As we were concluding a series of expert coaching sessions for an organizational restructuring project within a global NGO's headquarters, our client asked “but is this really fixing our issues? Don’t we have to change our culture instead?”

Questions of culture and organizational culture change often come up as people deploy the organizational effectiveness suite and the Organizational Structure Kit in particular. Having the right structure and a powerful organizational culture are both major drivers of organizational effectiveness. However, you should know when – and how – to tackle each topic. And you should be clear about the implications of any approach to boosting organizational effectiveness.


When to work on organizational restructuring (and not on changing corporate culture)

An adaptation of your unit structure is necessary if you need a new answer to at least one or more of the following questions:

  1. What do we need to do to execute our strategy? (Activities)

  2. Who does what in our organization? (Units)

  3. How do we work together to make things work? (Links)

  4. How do we make decisions in our organization? (Shape)


How effective is your organizational structure?

▬▬▬

▶ WHAT THIS EXERCISE ASKS:
[A] According to the excerpt on organizational restructuring, why are both structure and culture worth tackling? Answer in one to three sentences.
[B] Can you extend the piece on organizational restructuring, picking up right after its final heading?

▶ Text and item location rows:
▬▬▬

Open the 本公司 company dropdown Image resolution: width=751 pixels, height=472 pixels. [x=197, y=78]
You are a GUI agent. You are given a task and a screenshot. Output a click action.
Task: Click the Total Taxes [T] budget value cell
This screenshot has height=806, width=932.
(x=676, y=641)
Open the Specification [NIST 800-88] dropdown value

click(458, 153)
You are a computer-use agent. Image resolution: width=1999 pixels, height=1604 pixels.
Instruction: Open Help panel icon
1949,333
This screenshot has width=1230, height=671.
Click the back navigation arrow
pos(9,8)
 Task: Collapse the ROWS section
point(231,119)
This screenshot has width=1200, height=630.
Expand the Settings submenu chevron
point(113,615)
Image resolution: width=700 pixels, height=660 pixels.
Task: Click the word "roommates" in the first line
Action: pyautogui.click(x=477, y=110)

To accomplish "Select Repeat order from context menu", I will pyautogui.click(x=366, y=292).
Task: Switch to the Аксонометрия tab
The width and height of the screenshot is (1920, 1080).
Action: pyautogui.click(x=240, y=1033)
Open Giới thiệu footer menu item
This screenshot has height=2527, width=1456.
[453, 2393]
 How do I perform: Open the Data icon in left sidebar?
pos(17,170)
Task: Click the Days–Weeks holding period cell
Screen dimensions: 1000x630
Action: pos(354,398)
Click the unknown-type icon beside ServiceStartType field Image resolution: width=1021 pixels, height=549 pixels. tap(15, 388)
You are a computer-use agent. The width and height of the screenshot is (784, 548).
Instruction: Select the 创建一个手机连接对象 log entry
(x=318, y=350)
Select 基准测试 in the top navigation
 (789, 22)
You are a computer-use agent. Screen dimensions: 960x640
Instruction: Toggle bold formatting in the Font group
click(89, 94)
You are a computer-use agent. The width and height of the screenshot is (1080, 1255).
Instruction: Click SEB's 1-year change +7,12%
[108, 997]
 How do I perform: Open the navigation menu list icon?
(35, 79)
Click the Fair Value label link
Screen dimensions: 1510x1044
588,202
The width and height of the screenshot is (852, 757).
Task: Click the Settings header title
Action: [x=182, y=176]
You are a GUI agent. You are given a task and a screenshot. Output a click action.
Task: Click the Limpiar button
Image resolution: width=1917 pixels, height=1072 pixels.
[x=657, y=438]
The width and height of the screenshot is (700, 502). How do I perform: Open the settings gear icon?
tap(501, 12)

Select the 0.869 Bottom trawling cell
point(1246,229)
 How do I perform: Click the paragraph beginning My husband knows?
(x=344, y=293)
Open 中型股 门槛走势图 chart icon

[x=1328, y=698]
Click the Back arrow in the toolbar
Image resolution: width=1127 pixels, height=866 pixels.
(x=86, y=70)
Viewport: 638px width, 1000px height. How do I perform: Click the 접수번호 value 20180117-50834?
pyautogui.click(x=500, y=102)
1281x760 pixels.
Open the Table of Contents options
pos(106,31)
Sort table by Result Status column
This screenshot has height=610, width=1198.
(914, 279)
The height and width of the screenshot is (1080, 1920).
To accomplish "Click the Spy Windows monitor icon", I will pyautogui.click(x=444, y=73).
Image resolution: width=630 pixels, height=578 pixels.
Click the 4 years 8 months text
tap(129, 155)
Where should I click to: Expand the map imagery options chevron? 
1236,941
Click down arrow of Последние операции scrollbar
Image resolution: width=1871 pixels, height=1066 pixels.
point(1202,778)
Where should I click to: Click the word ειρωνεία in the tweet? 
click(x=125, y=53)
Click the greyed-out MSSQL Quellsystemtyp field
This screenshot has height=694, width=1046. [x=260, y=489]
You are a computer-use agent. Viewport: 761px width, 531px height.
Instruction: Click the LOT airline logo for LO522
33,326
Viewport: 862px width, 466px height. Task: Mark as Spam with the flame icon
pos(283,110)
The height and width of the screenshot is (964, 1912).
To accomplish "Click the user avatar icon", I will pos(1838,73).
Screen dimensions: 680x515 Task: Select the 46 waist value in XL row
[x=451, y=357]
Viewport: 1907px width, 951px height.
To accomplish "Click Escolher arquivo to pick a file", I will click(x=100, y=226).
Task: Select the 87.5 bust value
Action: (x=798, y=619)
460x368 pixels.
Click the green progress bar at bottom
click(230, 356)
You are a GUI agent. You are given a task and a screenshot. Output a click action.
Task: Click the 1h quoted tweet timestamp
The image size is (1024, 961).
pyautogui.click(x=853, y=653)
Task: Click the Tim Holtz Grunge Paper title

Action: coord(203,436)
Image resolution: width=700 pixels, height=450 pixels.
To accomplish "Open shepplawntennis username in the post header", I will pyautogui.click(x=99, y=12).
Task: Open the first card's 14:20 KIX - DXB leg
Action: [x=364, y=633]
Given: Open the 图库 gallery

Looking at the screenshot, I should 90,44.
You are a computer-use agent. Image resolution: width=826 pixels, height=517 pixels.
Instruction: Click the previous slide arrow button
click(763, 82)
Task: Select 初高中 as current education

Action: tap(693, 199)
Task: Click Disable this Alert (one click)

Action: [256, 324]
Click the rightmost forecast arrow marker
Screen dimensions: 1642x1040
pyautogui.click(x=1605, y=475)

▬▬▬

▶ RESPONSES BY TASK:
[A] Having the right structure and a powerful organizational culture are both major drivers of organizational effectiveness. For that reason, each deserves attention, though you need to know when and how to tackle each one.

[B]
Triggers could be, for example, shifts in the market environment; the pursuit of new entrepreneurial opportunities; a new strategy; or the launch of a new product or service. All of these triggers can lead a management team or a leader to reconsider the configuration of their resources by way of a reorganization. Changing managers is often part of this process.

Depending on the depth and scope of the reorganization, as well as the size of the organization, organizational restructuring can be a matter of several weeks to several months.

Obviously you would not consider a major culture overhaul in the context of such a reorganization if you weren’t convinced that the way your people work, and work together, requires drastic change in order to keep the organization viable.

In the case mentioned above, the international NGO reviewed the services provided to country operating units by a function on the global HQ and regional levels. The issues involved were about quality standards, duplication as a result of organic growth, and decentralized decision-making. The restructuring made good sense and was not met with major resistance from within the organization. Still, there was an emerging sense in the HQ that the organizational culture was developing unfavorably and that something had to be done about it.


When to drive organizational culture change (and keep your structure and processes)

You should consider a major culture shift if you sense that crucial behavioral patterns and routines are ineffective, impede your organization’s growth and progress, and impair the wellbeing of your people.

As a management and change project, the kind of analysis and the kind of work you need to do are very different from a reorganization focused on structures and processes.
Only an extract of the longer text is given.